Records excerpted from a collection
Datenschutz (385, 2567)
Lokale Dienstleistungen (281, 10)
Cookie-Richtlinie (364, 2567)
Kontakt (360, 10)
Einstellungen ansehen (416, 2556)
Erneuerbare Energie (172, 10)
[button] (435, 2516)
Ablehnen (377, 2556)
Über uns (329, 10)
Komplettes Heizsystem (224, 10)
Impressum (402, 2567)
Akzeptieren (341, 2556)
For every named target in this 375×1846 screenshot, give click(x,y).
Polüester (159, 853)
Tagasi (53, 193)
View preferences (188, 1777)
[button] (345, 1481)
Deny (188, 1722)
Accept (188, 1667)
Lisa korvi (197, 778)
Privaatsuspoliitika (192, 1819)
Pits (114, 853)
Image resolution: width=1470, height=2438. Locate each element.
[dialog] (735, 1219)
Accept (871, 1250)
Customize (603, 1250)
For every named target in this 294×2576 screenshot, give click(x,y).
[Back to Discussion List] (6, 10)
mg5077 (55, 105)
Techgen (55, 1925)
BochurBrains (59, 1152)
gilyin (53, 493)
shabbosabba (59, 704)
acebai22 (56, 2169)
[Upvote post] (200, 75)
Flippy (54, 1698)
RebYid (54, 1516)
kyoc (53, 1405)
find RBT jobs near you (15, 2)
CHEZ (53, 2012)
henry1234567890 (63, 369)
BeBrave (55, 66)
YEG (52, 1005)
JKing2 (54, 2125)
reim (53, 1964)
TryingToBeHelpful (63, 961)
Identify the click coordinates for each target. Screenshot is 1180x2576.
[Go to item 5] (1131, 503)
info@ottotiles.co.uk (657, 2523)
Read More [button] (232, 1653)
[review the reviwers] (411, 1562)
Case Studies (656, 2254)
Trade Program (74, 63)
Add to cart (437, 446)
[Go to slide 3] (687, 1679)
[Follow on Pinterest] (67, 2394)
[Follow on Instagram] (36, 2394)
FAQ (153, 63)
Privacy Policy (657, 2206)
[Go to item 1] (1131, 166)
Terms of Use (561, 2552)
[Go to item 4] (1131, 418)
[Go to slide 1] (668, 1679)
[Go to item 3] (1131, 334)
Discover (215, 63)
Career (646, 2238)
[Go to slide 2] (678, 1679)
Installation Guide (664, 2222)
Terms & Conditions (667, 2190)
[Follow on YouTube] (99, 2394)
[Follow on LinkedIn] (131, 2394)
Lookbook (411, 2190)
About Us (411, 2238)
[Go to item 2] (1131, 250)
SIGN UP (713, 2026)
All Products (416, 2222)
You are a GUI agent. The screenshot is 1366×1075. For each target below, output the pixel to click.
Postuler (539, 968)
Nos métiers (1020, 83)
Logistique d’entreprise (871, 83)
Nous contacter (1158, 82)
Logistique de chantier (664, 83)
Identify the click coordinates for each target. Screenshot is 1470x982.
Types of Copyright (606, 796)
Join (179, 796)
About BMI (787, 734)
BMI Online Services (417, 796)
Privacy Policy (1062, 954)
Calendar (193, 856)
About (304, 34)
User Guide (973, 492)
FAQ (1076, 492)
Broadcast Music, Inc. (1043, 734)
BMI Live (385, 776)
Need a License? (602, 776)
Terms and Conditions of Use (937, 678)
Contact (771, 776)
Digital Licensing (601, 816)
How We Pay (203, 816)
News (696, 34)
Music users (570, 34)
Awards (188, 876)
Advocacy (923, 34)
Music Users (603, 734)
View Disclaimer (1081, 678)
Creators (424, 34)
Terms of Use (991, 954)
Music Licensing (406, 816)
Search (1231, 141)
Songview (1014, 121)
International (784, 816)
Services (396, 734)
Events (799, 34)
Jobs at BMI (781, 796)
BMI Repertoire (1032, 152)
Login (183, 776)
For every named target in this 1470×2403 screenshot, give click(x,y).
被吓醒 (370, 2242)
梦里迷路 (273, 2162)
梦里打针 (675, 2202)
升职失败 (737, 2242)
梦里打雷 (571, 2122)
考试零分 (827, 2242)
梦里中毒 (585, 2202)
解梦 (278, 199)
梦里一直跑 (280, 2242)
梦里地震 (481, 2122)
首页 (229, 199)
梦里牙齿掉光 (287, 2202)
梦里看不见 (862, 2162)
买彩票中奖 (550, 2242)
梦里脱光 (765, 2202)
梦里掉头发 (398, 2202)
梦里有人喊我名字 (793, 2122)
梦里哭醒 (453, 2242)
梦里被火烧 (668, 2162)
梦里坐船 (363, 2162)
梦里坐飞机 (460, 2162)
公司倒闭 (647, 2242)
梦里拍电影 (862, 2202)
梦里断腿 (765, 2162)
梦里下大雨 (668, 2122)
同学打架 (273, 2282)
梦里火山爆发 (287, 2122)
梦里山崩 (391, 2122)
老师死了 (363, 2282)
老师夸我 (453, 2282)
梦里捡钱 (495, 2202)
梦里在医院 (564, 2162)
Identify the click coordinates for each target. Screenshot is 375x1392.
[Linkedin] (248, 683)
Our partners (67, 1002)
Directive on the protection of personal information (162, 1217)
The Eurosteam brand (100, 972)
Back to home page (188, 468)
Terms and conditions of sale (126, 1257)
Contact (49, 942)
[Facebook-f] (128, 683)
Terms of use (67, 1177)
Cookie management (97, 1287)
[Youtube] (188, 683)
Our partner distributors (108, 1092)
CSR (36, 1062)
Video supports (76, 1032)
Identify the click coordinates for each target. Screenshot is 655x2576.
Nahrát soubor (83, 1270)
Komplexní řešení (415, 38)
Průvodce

**EXERCISE BRIEF**
Each of the entries above needs to be given again exactly.

**TASK OUTPUT**
Datenschutz (385, 2567)
Lokale Dienstleistungen (281, 10)
Cookie-Richtlinie (364, 2567)
Kontakt (360, 10)
Einstellungen ansehen (416, 2556)
Erneuerbare Energie (172, 10)
[button] (435, 2516)
Ablehnen (377, 2556)
Über uns (329, 10)
Komplettes Heizsystem (224, 10)
Impressum (402, 2567)
Akzeptieren (341, 2556)
For every named target in this 375×1846 screenshot, give click(x,y).
Polüester (159, 853)
Tagasi (53, 193)
View preferences (188, 1777)
[button] (345, 1481)
Deny (188, 1722)
Accept (188, 1667)
Lisa korvi (197, 778)
Privaatsuspoliitika (192, 1819)
Pits (114, 853)
Image resolution: width=1470, height=2438. Locate each element.
[dialog] (735, 1219)
Accept (871, 1250)
Customize (603, 1250)
For every named target in this 294×2576 screenshot, give click(x,y).
[Back to Discussion List] (6, 10)
mg5077 (55, 105)
Techgen (55, 1925)
BochurBrains (59, 1152)
gilyin (53, 493)
shabbosabba (59, 704)
acebai22 (56, 2169)
[Upvote post] (200, 75)
Flippy (54, 1698)
RebYid (54, 1516)
kyoc (53, 1405)
find RBT jobs near you (15, 2)
CHEZ (53, 2012)
henry1234567890 (63, 369)
BeBrave (55, 66)
YEG (52, 1005)
JKing2 (54, 2125)
reim (53, 1964)
TryingToBeHelpful (63, 961)
Identify the click coordinates for each target. Screenshot is 1180x2576.
[Go to item 5] (1131, 503)
info@ottotiles.co.uk (657, 2523)
Read More [button] (232, 1653)
[review the reviwers] (411, 1562)
Case Studies (656, 2254)
Trade Program (74, 63)
Add to cart (437, 446)
[Go to slide 3] (687, 1679)
[Follow on Pinterest] (67, 2394)
[Follow on Instagram] (36, 2394)
FAQ (153, 63)
Privacy Policy (657, 2206)
[Go to item 1] (1131, 166)
Terms of Use (561, 2552)
[Go to item 4] (1131, 418)
[Go to slide 1] (668, 1679)
[Go to item 3] (1131, 334)
Discover (215, 63)
Career (646, 2238)
[Go to slide 2] (678, 1679)
Installation Guide (664, 2222)
Terms & Conditions (667, 2190)
[Follow on YouTube] (99, 2394)
[Follow on LinkedIn] (131, 2394)
Lookbook (411, 2190)
About Us (411, 2238)
[Go to item 2] (1131, 250)
SIGN UP (713, 2026)
All Products (416, 2222)
You are a GUI agent. The screenshot is 1366×1075. For each target below, output the pixel to click.
Postuler (539, 968)
Nos métiers (1020, 83)
Logistique d’entreprise (871, 83)
Nous contacter (1158, 82)
Logistique de chantier (664, 83)
Identify the click coordinates for each target. Screenshot is 1470x982.
Types of Copyright (606, 796)
Join (179, 796)
About BMI (787, 734)
BMI Online Services (417, 796)
Privacy Policy (1062, 954)
Calendar (193, 856)
About (304, 34)
User Guide (973, 492)
FAQ (1076, 492)
Broadcast Music, Inc. (1043, 734)
BMI Live (385, 776)
Need a License? (602, 776)
Terms and Conditions of Use (937, 678)
Contact (771, 776)
Digital Licensing (601, 816)
How We Pay (203, 816)
News (696, 34)
Music users (570, 34)
Awards (188, 876)
Advocacy (923, 34)
Music Users (603, 734)
View Disclaimer (1081, 678)
Creators (424, 34)
Terms of Use (991, 954)
Music Licensing (406, 816)
Search (1231, 141)
Songview (1014, 121)
International (784, 816)
Services (396, 734)
Events (799, 34)
Jobs at BMI (781, 796)
BMI Repertoire (1032, 152)
Login (183, 776)
For every named target in this 1470×2403 screenshot, give click(x,y).
被吓醒 (370, 2242)
梦里迷路 (273, 2162)
梦里打针 (675, 2202)
升职失败 (737, 2242)
梦里打雷 (571, 2122)
考试零分 (827, 2242)
梦里中毒 (585, 2202)
解梦 (278, 199)
梦里一直跑 (280, 2242)
梦里地震 (481, 2122)
首页 (229, 199)
梦里牙齿掉光 (287, 2202)
梦里看不见 (862, 2162)
买彩票中奖 (550, 2242)
梦里脱光 (765, 2202)
梦里掉头发 (398, 2202)
梦里有人喊我名字 (793, 2122)
梦里哭醒 (453, 2242)
梦里被火烧 (668, 2162)
梦里坐船 (363, 2162)
梦里坐飞机 (460, 2162)
公司倒闭 (647, 2242)
梦里拍电影 (862, 2202)
梦里断腿 (765, 2162)
梦里下大雨 (668, 2122)
同学打架 (273, 2282)
梦里火山爆发 (287, 2122)
梦里山崩 (391, 2122)
老师死了 (363, 2282)
老师夸我 (453, 2282)
梦里捡钱 (495, 2202)
梦里在医院 (564, 2162)
Identify the click coordinates for each target. Screenshot is 375x1392.
[Linkedin] (248, 683)
Our partners (67, 1002)
Directive on the protection of personal information (162, 1217)
The Eurosteam brand (100, 972)
Back to home page (188, 468)
Terms and conditions of sale (126, 1257)
Contact (49, 942)
[Facebook-f] (128, 683)
Terms of use (67, 1177)
Cookie management (97, 1287)
[Youtube] (188, 683)
Our partner distributors (108, 1092)
CSR (36, 1062)
Video supports (76, 1032)
Identify the click coordinates for each target. Screenshot is 655x2576.
Nahrát soubor (83, 1270)
Komplexní řešení (415, 38)
Průvodce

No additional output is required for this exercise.